70 kg adult building muscle (1.6 g/kg)

  1. Choose the goal factor: building muscle = 1.6 g/kg
  2. Multiply by body weight: 70 × 1.6 = 112 g
  3. Round to two decimals = 112.00 g per day

Daily protein target = 112.00 g/day (1.60 g/kg)

Daily protein target by goal (grams per day)

Goal (g/kg)60 kg70 kg80 kg90 kg
Sedentary RDA (0.8)48.0056.0064.0072.00
Active (1.2)72.0084.0096.00108.00
Building muscle (1.6)96.00112.00128.00144.00
Upper sports (2.2)132.00154.00176.00198.00

Key terms

RDA
Recommended Dietary Allowance — the intake judged sufficient for most healthy people; for protein it is about 0.8 g/kg/day.
g/kg
Grams of protein per kilogram of body weight, the standard way protein targets are expressed.
Protein factor
The g/kg multiplier chosen for a goal, from 0.8 (RDA) up to about 2.2 (upper athletic range).
Nitrogen balance
The difference between protein intake and protein breakdown; positive balance supports building or maintaining muscle.

Frequently asked questions

How much protein do I need per day?
It depends on your goal.
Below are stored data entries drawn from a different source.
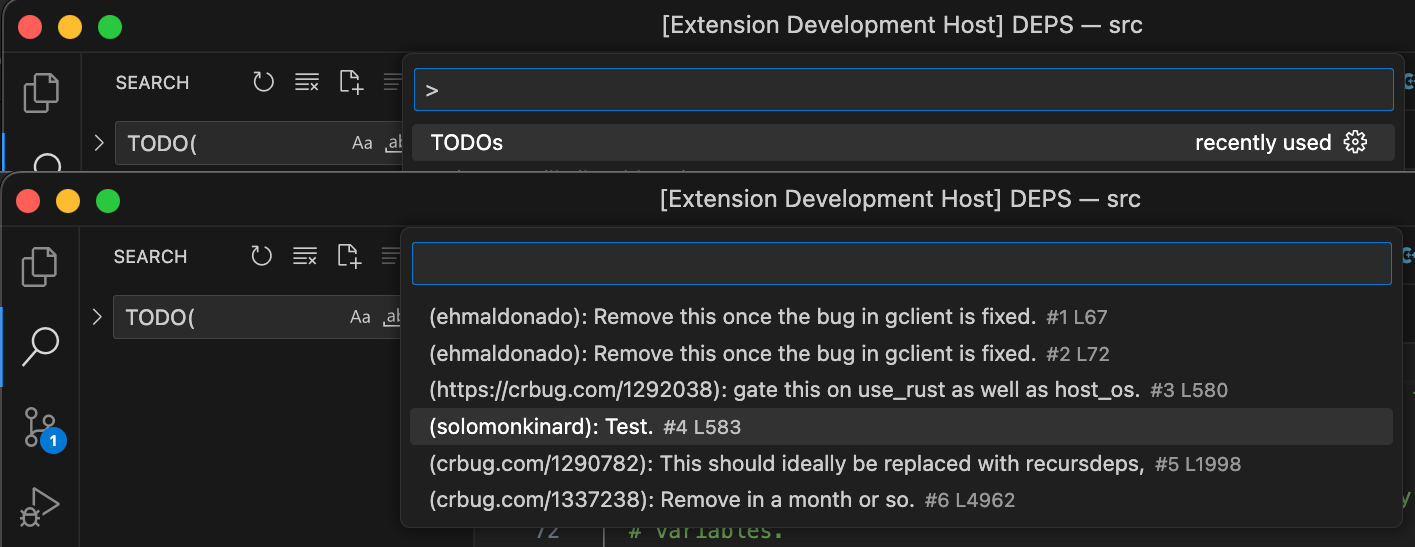
Task: Expand the replace chevron beside lower TODO( field
Action: [97, 317]
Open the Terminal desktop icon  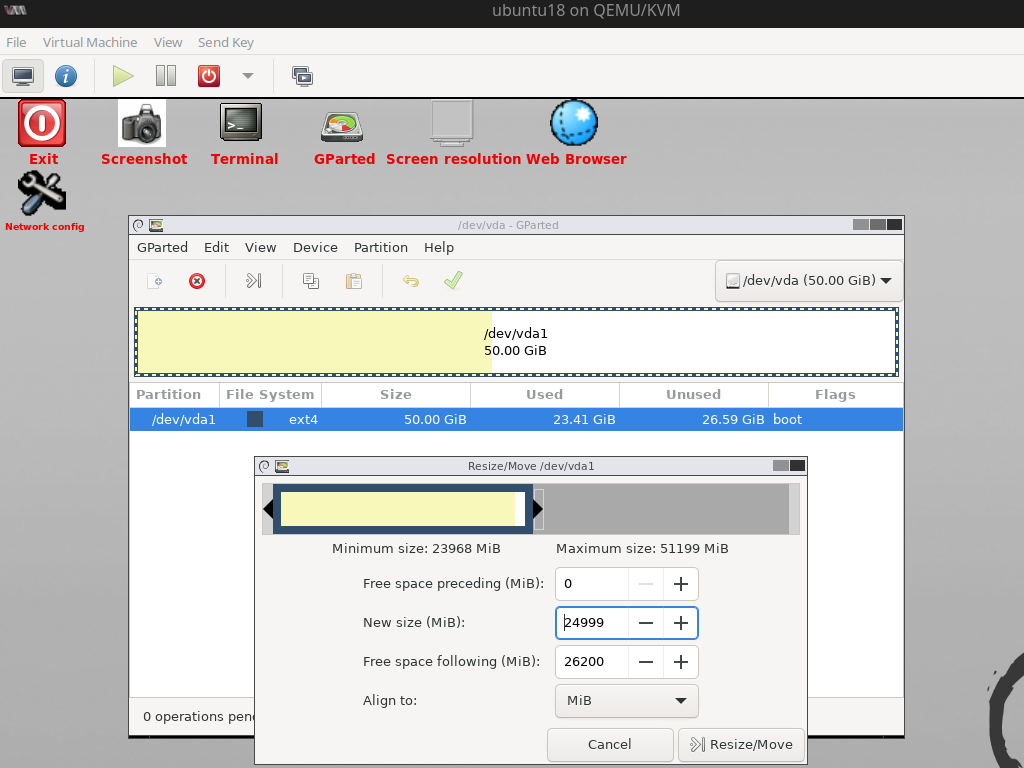tap(241, 124)
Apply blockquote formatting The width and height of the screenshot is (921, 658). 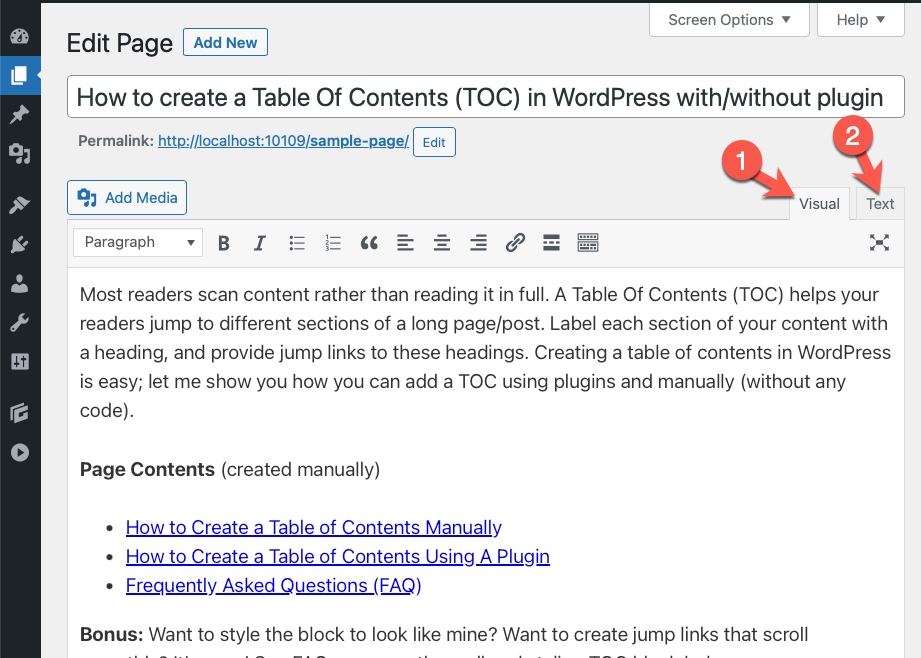point(369,242)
Sedentary adults need about 0.8 g/kg, active people around 1.2 g/kg, and those building muscle often aim for 1.6–2.2 g/kg of body weight per day.
Should I use total or lean body weight?
This tool uses total body weight, which is fine for most people. At very high body-fat levels, basing the target on lean or adjusted weight avoids overestimating needs.
Can I eat too much protein?
Very high intakes are unnecessary for most people and may strain the kidneys of those with existing kidney disease. Anyone with kidney problems should get individual advice.